"IF BORDERLINES ARE SO AFRAID OF ABANDONMENT, WHY DO THEY PUSH US AWAY?!"
People with BPD traits have a very poor sense of Self. They're not only physical cutters, most are emotional cutters (brutally hard on themselves). Many are (also) pathologically codependent ~always people pleasing, and trying to 'buy' affection, acceptance and adoration from others. This dual diagnosis is extremely common among those who work in the psychotherapeutic profession.
For the Borderline, loss of Self (what little they have) always trumps fear of losing someone meaningful. This is why they may feel more at peace, happy and emotionally stable IN-BETWEEN romantic involvements.
Many people with BPD intermittently struggle with suicidal ideation. Due to having a severely underdeveloped sense of Self spawned by dissociation from emotions since around the age of two, it’s not too difficult to contemplate killing off half of a self, rather than an emotionally intact, whole one.
If you're someone who's always wondered, "if Borderlines are so “afraid of ABANDONMENT” (which is part of the BPD propaganda you’ll generally read online, written by folks who are ignorant about this disorder~ regardless of how many letters they have following their name) why do they push people away?" it's because they've become inured to abandonment since infancy, to where they literally anticipate and EXPECT IT!
ATTACHMENT is terrifying to BPD individuals, for it threatens what little sense of Self they've actually cultivated since they were very young, and triggers dependency and engulfment concerns: "If I let myself get really close to You, I’ll have to give-up too much of Me, and will cease to exist."

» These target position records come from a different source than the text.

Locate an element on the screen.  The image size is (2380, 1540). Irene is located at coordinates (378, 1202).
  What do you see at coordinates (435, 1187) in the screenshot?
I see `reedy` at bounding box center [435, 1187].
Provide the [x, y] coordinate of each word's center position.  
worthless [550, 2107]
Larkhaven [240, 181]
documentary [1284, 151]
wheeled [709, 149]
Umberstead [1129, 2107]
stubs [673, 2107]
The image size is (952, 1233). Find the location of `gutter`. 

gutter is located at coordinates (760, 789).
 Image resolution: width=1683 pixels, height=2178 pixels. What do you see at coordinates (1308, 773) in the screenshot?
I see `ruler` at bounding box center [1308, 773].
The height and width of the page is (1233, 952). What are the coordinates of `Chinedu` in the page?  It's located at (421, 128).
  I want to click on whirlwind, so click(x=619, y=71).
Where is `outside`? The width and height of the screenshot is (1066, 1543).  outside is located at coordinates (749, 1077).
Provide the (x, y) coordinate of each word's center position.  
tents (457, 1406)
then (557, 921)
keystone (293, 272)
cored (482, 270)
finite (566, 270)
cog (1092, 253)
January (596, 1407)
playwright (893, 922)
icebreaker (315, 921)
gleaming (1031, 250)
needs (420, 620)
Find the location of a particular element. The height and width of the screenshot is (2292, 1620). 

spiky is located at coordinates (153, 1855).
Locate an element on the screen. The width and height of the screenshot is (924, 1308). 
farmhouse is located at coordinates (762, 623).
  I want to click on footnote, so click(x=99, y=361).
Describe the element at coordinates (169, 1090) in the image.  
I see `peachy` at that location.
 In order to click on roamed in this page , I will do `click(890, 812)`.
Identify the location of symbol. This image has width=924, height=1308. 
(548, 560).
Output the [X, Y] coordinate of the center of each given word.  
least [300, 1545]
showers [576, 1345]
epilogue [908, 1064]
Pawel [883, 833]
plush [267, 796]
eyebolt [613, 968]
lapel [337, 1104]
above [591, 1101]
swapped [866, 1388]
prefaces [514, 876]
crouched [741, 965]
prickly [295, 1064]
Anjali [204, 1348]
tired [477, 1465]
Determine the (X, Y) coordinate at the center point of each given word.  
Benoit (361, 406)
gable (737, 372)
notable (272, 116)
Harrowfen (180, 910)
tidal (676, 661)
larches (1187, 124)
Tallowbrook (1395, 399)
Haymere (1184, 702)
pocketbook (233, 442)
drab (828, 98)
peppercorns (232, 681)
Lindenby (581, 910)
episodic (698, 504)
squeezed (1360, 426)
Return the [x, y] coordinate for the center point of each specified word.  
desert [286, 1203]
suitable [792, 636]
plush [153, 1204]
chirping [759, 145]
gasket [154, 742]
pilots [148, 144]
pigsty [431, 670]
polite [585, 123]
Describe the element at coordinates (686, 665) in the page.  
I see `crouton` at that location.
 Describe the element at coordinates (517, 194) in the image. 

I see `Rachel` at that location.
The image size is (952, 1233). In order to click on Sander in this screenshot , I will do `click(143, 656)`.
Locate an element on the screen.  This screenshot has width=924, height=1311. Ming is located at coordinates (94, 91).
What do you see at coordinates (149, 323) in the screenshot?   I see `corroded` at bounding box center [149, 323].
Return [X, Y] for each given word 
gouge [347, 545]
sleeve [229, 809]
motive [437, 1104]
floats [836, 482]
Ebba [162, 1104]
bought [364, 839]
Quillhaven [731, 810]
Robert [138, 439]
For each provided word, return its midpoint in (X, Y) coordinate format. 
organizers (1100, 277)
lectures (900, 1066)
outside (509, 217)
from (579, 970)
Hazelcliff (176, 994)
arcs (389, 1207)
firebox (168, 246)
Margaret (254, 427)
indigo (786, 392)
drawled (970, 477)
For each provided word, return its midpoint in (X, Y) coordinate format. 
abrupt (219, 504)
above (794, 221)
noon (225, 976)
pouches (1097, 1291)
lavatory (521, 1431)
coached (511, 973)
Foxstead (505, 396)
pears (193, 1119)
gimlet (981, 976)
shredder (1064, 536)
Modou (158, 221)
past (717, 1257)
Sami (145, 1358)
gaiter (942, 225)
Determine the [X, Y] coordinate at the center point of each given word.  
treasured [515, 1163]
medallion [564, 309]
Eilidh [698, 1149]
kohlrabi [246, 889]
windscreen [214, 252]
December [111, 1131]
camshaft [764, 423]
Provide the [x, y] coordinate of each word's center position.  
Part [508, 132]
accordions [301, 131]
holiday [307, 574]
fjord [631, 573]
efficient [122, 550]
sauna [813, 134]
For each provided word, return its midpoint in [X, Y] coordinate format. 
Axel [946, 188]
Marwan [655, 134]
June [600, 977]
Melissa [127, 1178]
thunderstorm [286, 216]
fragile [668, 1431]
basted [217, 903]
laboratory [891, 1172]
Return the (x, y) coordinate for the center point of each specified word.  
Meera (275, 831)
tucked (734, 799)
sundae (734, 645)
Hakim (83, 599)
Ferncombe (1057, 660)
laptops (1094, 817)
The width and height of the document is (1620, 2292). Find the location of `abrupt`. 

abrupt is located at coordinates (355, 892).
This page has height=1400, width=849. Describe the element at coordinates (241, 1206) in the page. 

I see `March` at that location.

So few understand the etiology of this disorder, how and why it’s perpetuated generation to generation, and what is needed to repair, resolve and truly heal it. Borderlines are not bad people~ they’re just badly damaged (fractured inside), and have built solid defenses that act like a suit of armor, to protect them from further harm. BPD is a developmental arrest issue, not a “mental illness.” Too much emotional pain had to be dissociated from when Borderlines were little, for them to have developed into fully feeling, functional, self-actualized adults.
When a Borderline has engaged meaningful professional treatment, they begin forming an attachment to their therapist. For many, this is when they start to experience feelings of anxiety, for real (non-eroticized) closeness feels foreign to Borderlines and is hard to accommodate, without feeling the need to distance or flee. Sabotaging the therapeutic relationship is common practice for people with BPD traits.
When a Borderline begins making therapeutic strides, dependency fears emerge within (“I need this person”). Some search for a ‘fly in the (healing) ointment,’ and begin strategizing their Exit Plan from treatment.
None of this is consciously held by the BPD client or patient. It simply sits under their reliable umbrella of defensive behaviors that helped them survive beyond their tragic, tormented childhood. These clients generally experience sensations of relief once this therapeutic bond is broken. A solid and gifted professional, someone who really cares about helping others truly heal however, cannot help but experience a little heartbreak.